Dataset excerpts ->
Content starts

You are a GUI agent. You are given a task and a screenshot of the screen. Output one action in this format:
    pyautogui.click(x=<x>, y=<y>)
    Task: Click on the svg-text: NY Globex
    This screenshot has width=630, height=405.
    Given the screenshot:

Content ends
Content starts

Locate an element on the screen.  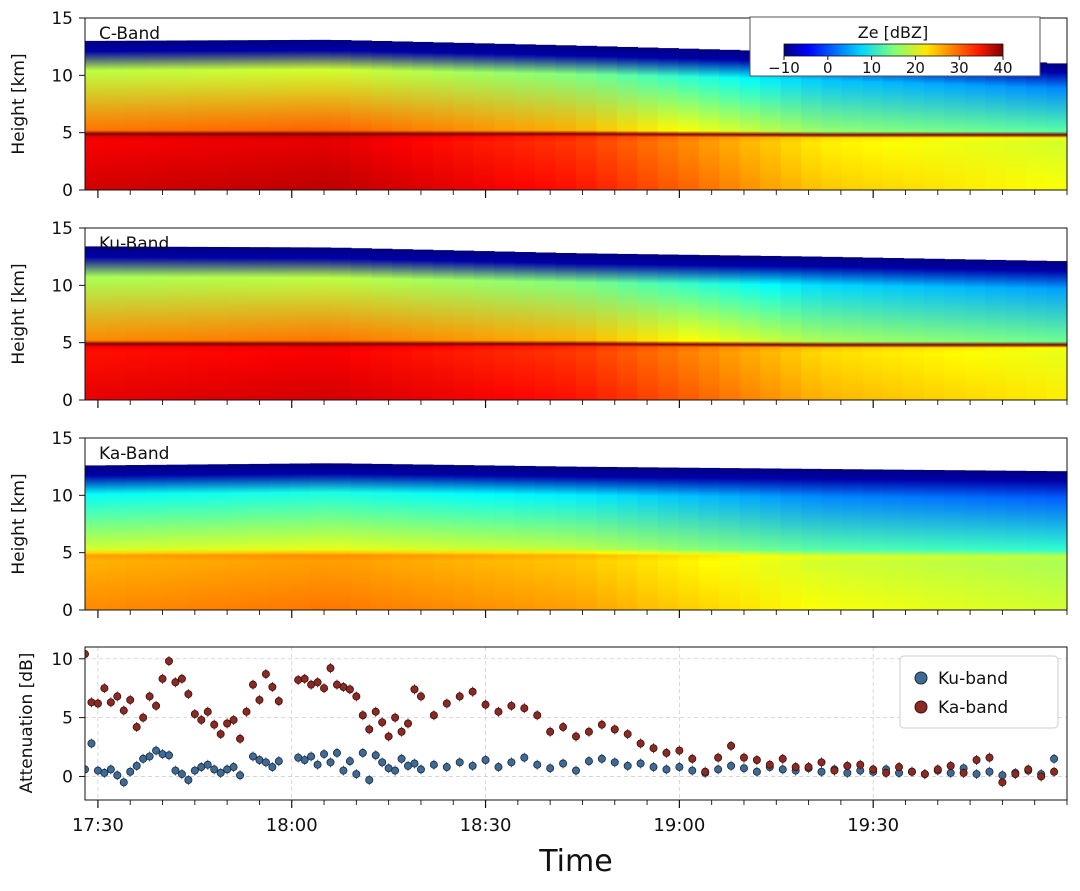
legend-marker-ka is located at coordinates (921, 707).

Content ends

Exercise objective -> Copy the part of the listing that opens with the line containing "You are a GUI" and closes with the line containing "This screenshot has", both of those lines included.

Result ->
You are a GUI agent. You are given a task and a screenshot of the screen. Output one action in this format:
    pyautogui.click(x=<x>, y=<y>)
    Task: Click on the svg-text: NY Globex
    This screenshot has width=630, height=405.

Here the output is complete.